## DESCRIPTION OF THE TASK
In the records, find every line with the word "computer" and copy it out.

## Collected data

---------------

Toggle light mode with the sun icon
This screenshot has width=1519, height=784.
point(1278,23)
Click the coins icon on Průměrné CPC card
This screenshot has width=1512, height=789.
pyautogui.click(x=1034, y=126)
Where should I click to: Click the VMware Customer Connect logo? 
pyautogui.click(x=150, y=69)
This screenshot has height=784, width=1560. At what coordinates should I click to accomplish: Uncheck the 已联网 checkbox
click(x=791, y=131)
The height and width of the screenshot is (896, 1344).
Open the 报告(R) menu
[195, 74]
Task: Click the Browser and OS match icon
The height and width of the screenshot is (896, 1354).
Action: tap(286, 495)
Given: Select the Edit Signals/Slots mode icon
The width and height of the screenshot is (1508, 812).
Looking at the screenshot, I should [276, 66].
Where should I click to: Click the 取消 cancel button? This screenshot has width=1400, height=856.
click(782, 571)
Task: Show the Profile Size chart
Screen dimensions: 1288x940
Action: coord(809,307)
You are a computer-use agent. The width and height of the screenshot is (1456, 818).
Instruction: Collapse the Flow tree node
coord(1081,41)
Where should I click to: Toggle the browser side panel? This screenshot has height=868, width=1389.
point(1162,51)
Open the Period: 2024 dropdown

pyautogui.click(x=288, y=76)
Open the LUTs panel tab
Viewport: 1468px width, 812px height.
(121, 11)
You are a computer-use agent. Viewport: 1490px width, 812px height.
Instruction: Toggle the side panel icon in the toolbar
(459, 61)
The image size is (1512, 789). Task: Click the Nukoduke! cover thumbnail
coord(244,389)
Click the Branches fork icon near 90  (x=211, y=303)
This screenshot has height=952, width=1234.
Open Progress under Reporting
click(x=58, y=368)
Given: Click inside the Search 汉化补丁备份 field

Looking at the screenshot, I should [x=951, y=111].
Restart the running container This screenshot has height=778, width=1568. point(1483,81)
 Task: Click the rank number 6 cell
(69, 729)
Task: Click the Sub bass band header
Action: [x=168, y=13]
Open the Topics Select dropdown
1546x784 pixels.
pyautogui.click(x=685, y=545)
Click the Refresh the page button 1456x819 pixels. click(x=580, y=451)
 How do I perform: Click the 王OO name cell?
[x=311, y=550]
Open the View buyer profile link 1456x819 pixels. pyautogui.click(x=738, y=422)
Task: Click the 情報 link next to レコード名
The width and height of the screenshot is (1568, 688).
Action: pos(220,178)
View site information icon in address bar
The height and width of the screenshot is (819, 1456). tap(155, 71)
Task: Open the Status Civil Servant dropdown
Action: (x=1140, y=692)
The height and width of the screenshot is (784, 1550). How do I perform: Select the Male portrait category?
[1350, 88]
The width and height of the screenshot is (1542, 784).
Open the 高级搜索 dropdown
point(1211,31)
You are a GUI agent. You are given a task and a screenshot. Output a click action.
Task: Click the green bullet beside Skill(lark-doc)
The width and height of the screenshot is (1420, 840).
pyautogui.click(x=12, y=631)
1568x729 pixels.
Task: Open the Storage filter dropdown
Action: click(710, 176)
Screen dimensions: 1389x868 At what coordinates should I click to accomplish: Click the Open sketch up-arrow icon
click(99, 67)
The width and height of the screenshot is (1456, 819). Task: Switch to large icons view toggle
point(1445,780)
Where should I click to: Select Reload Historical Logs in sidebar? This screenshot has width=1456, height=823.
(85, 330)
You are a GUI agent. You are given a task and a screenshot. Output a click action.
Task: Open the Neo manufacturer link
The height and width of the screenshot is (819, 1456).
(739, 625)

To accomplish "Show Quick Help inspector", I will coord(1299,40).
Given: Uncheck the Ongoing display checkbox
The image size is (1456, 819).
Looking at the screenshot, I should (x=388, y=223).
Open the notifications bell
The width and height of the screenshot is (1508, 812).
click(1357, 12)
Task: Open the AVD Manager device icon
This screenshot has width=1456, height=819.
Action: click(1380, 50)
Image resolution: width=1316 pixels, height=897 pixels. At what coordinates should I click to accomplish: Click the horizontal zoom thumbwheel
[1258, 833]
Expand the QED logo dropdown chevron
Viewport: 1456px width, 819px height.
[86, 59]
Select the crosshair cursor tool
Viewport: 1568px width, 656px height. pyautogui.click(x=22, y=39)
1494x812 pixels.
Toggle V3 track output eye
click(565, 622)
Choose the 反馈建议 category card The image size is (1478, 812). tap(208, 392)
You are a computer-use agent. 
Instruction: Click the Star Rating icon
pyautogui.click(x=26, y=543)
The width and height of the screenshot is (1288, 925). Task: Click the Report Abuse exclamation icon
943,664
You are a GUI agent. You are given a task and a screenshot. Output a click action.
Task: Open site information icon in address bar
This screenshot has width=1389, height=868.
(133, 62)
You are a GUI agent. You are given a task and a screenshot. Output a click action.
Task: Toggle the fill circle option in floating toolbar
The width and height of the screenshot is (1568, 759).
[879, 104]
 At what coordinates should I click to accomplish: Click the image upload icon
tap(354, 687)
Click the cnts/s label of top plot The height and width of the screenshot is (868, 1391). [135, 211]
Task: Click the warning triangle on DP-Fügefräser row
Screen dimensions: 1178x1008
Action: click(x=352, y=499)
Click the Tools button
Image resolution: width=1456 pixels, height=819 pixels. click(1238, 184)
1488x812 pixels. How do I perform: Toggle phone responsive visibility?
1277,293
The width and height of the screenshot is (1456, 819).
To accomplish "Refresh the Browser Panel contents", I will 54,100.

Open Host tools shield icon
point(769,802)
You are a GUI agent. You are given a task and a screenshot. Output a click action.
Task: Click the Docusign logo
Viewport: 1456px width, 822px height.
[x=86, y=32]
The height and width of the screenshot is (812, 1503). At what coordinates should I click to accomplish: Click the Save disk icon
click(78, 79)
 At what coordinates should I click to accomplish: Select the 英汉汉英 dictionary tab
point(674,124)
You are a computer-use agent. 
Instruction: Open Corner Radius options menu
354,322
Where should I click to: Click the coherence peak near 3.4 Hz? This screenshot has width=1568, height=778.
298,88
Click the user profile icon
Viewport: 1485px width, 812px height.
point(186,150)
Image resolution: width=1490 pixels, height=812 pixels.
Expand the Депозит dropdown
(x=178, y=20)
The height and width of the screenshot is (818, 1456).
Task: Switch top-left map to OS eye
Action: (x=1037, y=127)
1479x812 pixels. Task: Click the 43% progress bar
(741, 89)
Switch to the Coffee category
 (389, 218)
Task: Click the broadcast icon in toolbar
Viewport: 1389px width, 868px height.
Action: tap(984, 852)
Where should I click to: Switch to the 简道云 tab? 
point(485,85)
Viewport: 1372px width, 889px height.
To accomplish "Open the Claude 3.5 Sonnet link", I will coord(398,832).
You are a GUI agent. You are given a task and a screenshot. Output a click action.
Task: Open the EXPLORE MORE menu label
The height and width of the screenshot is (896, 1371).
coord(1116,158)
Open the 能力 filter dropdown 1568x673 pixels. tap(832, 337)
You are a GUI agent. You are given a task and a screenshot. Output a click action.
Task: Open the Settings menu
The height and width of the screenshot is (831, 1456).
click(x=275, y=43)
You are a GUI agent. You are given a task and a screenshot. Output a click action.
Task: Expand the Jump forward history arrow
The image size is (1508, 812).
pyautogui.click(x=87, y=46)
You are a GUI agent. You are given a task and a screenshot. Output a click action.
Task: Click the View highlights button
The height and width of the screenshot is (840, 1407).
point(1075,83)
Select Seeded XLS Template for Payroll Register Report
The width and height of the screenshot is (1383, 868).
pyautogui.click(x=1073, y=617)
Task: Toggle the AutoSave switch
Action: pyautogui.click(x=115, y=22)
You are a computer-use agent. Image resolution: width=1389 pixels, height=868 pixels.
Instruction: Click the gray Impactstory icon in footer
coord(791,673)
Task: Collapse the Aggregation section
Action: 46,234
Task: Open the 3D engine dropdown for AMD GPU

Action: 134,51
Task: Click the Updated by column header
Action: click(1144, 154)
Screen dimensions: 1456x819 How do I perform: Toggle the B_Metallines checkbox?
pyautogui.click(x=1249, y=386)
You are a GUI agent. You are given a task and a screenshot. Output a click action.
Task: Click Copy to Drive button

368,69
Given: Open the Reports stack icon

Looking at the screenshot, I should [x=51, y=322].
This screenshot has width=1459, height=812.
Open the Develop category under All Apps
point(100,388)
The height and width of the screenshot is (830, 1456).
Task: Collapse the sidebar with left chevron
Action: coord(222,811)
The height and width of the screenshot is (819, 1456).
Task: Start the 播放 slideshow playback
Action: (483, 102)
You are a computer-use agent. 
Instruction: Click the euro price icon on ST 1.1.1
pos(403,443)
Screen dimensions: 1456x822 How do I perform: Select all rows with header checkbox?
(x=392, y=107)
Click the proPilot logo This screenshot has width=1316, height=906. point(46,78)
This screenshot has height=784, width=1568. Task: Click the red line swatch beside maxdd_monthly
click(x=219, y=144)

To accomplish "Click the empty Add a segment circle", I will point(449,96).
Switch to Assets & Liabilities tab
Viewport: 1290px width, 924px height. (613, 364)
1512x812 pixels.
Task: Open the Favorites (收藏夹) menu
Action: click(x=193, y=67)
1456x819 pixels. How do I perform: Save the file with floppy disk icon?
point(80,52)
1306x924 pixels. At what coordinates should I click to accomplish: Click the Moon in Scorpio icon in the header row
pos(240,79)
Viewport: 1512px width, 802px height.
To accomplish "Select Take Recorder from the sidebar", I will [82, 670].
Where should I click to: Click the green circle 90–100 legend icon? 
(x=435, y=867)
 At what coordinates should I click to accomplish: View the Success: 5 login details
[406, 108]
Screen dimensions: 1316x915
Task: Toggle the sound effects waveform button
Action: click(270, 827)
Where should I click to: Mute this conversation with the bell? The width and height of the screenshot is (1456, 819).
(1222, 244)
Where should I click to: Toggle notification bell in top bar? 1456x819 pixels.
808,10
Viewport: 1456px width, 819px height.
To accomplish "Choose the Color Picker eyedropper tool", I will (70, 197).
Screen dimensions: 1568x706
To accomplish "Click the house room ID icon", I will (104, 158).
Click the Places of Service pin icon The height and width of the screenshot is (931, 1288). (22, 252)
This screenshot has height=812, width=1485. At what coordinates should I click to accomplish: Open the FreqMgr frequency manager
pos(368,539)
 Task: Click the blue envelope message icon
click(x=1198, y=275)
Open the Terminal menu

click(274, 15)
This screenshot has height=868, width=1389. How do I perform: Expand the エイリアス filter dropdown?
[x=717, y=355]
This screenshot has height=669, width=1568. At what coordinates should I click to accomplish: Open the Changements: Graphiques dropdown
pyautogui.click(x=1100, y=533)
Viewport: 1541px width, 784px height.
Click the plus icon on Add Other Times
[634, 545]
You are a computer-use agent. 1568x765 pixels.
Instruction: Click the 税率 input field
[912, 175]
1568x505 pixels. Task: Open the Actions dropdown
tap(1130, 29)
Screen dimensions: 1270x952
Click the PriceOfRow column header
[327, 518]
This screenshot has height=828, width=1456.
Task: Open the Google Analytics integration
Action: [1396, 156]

---------------

## EXPECTED ANSWER
You are a computer-use agent. The width and height of the screenshot is (1456, 818).
You are a computer-use agent. Viewport: 1490px width, 812px height.
You are a computer-use agent. 
You are a computer-use agent. 
You are a computer-use agent. Image resolution: width=1389 pixels, height=868 pixels.
You are a computer-use agent. 
You are a computer-use agent. 1568x765 pixels.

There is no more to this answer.